Persepolis à Téhéran, suite

Publié le par Silouane

Le 14 mai 2008, Persepolis de Marjane Satrapi et Vincent Paronnaud a été à nouveau diffusé publiquement à Téhéran (pour voir le compte-rendu de la précédente projection, cliquez ici). La projection avait lieu à la Faculté de littérature de l’Université de Téhéran, elle était précédée de celle du cours métrage Fitna, brûlot islamophobe réalisé par le député hollandais d’extrême droite Geert Wilders. Le tout s’intitulait : « Projection critique de films anti-islamiques ».

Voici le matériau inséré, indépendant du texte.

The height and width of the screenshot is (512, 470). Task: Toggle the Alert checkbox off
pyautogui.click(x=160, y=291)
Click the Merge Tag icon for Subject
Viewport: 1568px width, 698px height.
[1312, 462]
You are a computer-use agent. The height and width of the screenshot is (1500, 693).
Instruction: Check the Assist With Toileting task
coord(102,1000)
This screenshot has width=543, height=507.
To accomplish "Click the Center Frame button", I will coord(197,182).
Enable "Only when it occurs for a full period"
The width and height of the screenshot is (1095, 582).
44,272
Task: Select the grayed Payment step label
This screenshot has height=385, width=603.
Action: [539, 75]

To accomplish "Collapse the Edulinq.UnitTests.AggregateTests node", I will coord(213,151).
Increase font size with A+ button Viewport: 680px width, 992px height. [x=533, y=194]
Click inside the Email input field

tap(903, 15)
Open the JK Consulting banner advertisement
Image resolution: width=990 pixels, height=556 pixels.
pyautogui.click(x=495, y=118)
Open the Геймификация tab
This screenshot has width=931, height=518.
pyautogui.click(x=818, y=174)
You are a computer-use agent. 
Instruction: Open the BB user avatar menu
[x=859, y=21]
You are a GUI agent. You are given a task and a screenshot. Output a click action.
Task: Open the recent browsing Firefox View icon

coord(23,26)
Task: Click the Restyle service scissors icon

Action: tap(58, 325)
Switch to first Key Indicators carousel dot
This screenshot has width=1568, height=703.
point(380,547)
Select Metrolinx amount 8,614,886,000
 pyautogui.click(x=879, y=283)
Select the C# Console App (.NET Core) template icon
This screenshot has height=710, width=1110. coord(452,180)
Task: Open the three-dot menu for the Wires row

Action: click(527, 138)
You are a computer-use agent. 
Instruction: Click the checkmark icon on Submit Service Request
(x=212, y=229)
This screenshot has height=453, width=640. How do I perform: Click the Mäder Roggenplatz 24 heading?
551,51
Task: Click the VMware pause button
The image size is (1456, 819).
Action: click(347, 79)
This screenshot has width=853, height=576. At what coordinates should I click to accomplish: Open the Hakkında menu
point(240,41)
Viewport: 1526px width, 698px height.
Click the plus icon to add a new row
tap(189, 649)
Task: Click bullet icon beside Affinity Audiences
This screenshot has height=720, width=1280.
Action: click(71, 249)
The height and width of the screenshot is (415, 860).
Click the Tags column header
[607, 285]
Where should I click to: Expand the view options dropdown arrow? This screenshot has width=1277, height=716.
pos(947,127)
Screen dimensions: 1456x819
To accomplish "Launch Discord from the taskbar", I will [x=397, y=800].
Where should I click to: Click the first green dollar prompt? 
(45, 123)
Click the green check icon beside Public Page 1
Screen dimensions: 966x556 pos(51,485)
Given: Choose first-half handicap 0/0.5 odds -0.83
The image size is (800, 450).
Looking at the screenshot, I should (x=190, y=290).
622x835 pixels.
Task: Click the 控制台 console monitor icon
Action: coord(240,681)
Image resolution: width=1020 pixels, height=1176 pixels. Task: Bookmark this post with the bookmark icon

La projection avait lieu dans le grand amphithéâtre Ferdowsi où les filles étaient invitées à s’asseoir à gauche et les garçons à droite. Le public avait, du point de vue de son style vestimentaire, l’allure religieuse. Comme souvent dans les cérémonies officielles, tout a commencé en retard par une lecture du Coran et la diffusion de l’hymne national.


Fitna
présentait pendant une quinzaine de minutes une alternance d’extraits du Coran et d’images d’attentats terroristes, accompagnée d’appel à lutter contre la présence des musulmans en Europe. La vulgarité et la bêtise de ce film, condamnées partout en Europe, a jeté un malaise dans l’assemblée. Les deux critiques officiels ont souligné le peu de cas qu’il y avait à faire de ce film de propagande sans suffisamment expliquer, à mon avis, la faible représentativité en Europe des thèses qu’il défend.


La projection de Persepolis a suivi. Etrangement, la censure était radicalement différente à celle opérée lors de la précédente diffusion publique. Presque toutes les scènes coupées il y trois mois étaient présentes, alors que d’autres avaient été ôtées. Le film n’était ni sous-titré ni doublé et un homme assurait au micro une traduction simultanée approximative des propos des personnages. Cette traduction en directe était une censure complexe : certains propos vulgaires et critiques n’étaient délibérément pas traduits, alors que d’autres critiques étaient soigneusement expliquées.


La salle a éclaté de rire et a applaudi lors de la scène où les étudiants d’art plastique dessinent d’après nature une femme en tchador. Ils ont également ri quand la mère de Marjane s’évanouit à l’aéroport après le départ de la fille, sans que je ne comprenne pourquoi.

Au cours de la projection, des glaces ont été distribuées gratuitement à l’ensemble du public (200-300 personnes).


La discussion a été moins riche que lors de la précédente projection. Tous se sont accordés sur le talent artistique de Marjane Satrapi et ont remarqué le caractère incomparable des deux films présentés. Le débat a à nouveau porté sur le caractère anti-iranien ou anti-islamique de ce film, sans qu’un accord puisse être trouvé. Le public a posé de nombreuses questions et fait des commentaires. Les filles intervenaient davantage que les garçons, indépendamment de leur style vestimentaire (tchador ou non). Certaines questions étaient applaudies par la salle, qui manifestait pour d’autres son désintérêt ou sa désapprobation.